News · A Meta começa a treinar os seus modelos de AI com conteúdo público da UE e interações com a Meta AI

Apr, 144 min de leitura
Produtos de AI

A Meta começa a treinar os seus modelos de AI com conteúdo público da UE e interações com a Meta AI

Após uma pausa regulatória de um ano, a Meta está a avançar para treinar os seus modelos generativos com publicações públicas e pesquisas de AI de utilizadores adultos na UE, com um formulário de oposição opcional.

O que a Meta está de facto a iniciar esta semana

A Meta afirma que vai começar a treinar os seus modelos de AI com duas categorias de dados europeus: conteúdo público partilhado por adultos nos seus produtos — publicações e comentários públicos — e as interações das pessoas com a Meta AI, ou seja, as perguntas e pesquisas que os utilizadores escrevem ao assistente. A medida surge após o lançamento da Meta AI na UE no mês anterior, no Facebook, Instagram, WhatsApp e Messenger.

A partir desta semana, os utilizadores na UE vão receber notificações na aplicação e por email a descrever os dados utilizados, com uma ligação para um formulário de oposição. A Meta afirma que vai respeitar os formulários de oposição já recebidos, bem como os que forem submetidos de novo, e que o formulário pode ser submetido em qualquer altura.

Os limites que a Meta traçou em torno dos dados

Há duas exclusões explícitas. Os dados públicos de contas na UE pertencentes a pessoas com menos de 18 anos não são usados para treino. E a Meta afirma que não utiliza o conteúdo das mensagens privadas com amigos e familiares — com uma ressalva adicionada numa atualização de março de 2026.

Não utilizamos o conteúdo das suas mensagens privadas com amigos e familiares para treinar as nossas AIs, a menos que você ou alguém na conversa opte por partilhar essas mensagens com as nossas AIs.Montana Labs

Vale a pena reter esse esclarecimento entre parênteses: a edição posterior especifica que as mensagens que as pessoas optam por partilhar com as funcionalidades de AI da Meta podem ser usadas para treino. A linha entre o que é privado e o que é passível de treino é, portanto, traçada no momento em que um utilizador encaminha uma mensagem para uma funcionalidade de AI, e não na própria plataforma de mensagens.

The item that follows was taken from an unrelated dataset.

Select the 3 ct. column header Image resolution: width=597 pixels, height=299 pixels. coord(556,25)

O percurso regulatório por detrás da retoma

A Meta admite abertamente que se trata de uma retoma, não de uma primeira tentativa. A empresa suspendeu o treino com conteúdo público no ano passado enquanto os reguladores clarificavam os requisitos. A empresa refere um parecer de dezembro do Comité Europeu para a Proteção de Dados, que, segundo diz, confirmou que a sua abordagem original cumpria as suas obrigações legais, e descreve um diálogo em curso com a Comissão de Proteção de Dados da Irlanda.

A Meta também se posiciona em relação aos seus pares, apontando a Google e a OpenAI como empresas que já treinaram modelos com dados de utilizadores europeus, e afirmando que a sua própria abordagem é mais transparente do que a de muitos concorrentes. A comparação enquadra a retoma como uma forma de alinhar-se com uma prática já estabelecida no setor, e não como algo inédito.

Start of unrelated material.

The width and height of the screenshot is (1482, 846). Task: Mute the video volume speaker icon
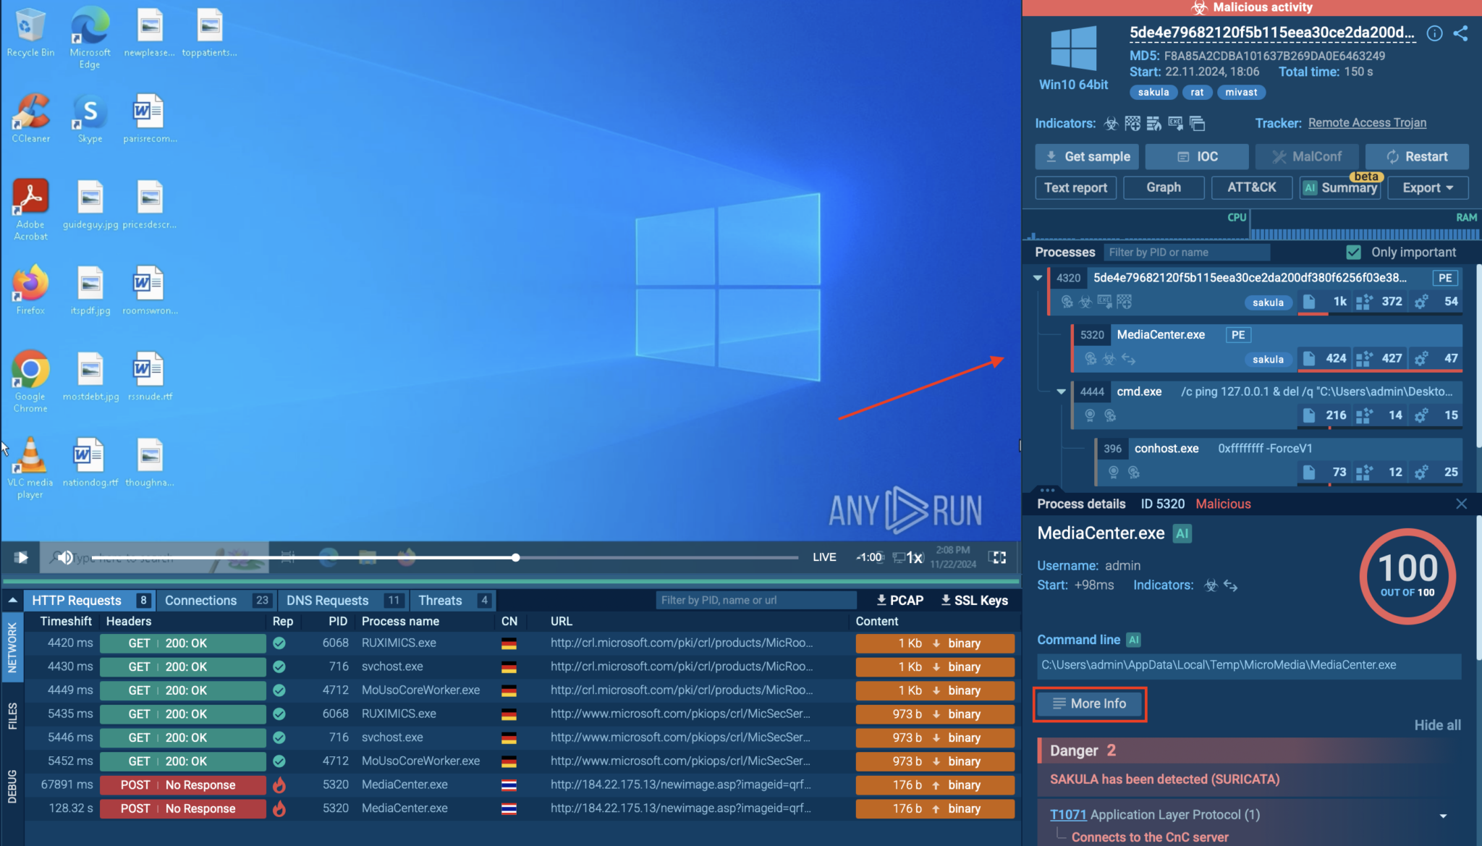(65, 557)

Porque é que o argumento da localização é a alegação central

A justificação apresentada pela Meta é que os modelos concebidos para europeus precisam de dados europeus — dialetos, expressões coloquiais, conhecimento hiperlocal e as formas distintas como diferentes países usam o humor e o sarcasmo. A empresa associa isto à capacidade multimodal que abrange texto, voz, vídeo e imagem, argumentando que dados de treino mais abrangentes melhoram a fidelidade cultural.

Para as equipas que acompanham a forma como a AI de consumo é treinada, o sinal concreto aqui é a associação de dois fluxos de dados — publicações públicas históricas e pesquisas em tempo real ao assistente — sob um único mecanismo de oposição. As pesquisas, em particular, criam um ciclo de retroalimentação: o uso da Meta AI alimenta diretamente a ronda seguinte de treino. Isso torna o formulário de oposição, e a facilidade real com que pode ser encontrado e utilizado, o ponto de controlo prático para quem, na UE, quer ficar de fora.